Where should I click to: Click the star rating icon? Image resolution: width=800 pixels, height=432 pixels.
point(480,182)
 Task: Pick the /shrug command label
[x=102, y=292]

* * *

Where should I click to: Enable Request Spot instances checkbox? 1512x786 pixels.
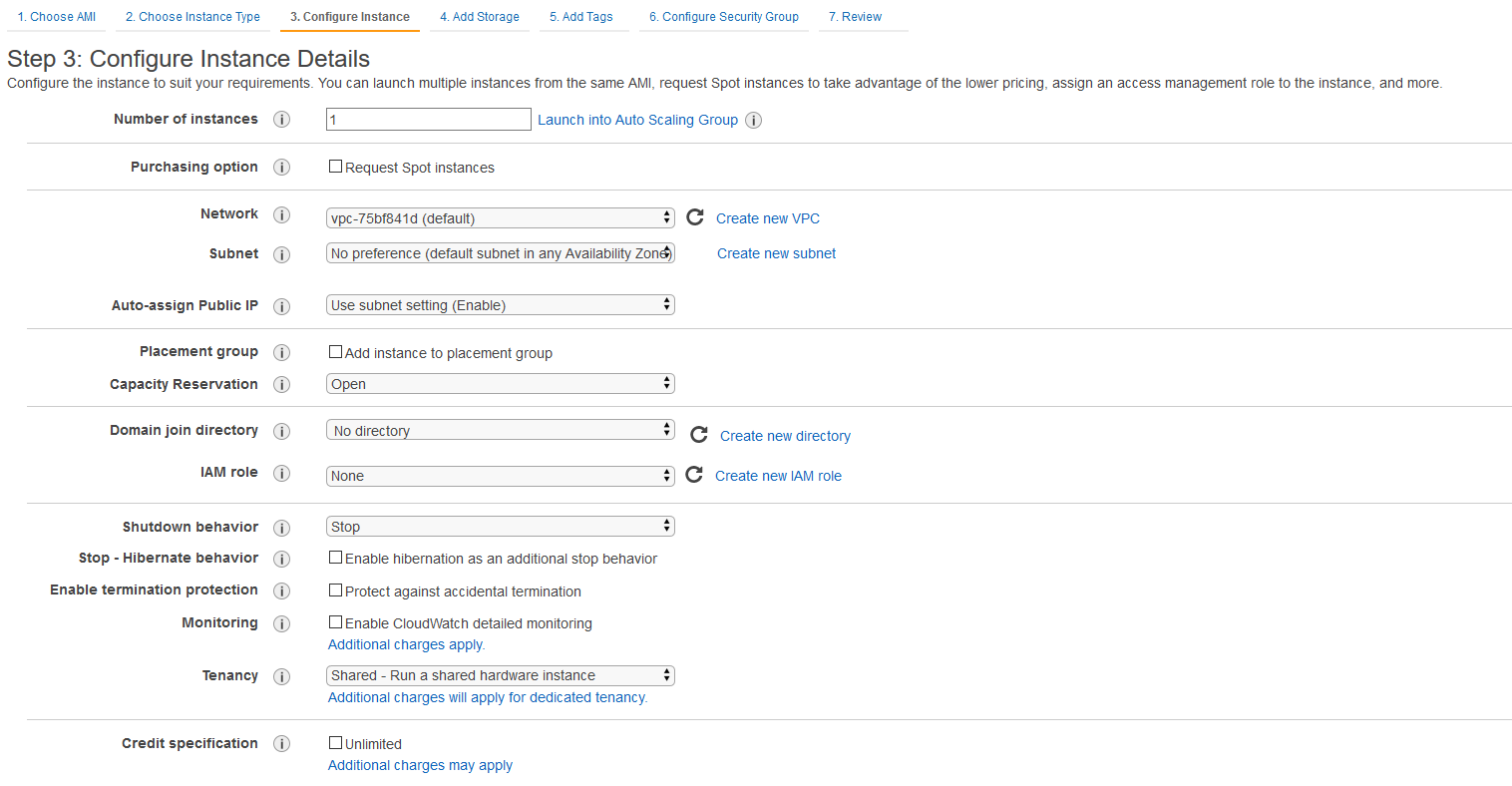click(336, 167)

▸ EXERCISE REQUIREMENTS: Please put these records into a JSON list of strings, one string per line and no blank lines, beginning at the line that has "Where should I click to: Click" and stopping after the line that has "[x=102, y=292]".

▸ SOLUTION FOR THIS PROBLEM:
[
  "Where should I click to: Click the star rating icon? Image resolution: width=800 pixels, height=432 pixels.",
  "point(480,182)",
  " Task: Pick the /shrug command label",
  "[x=102, y=292]"
]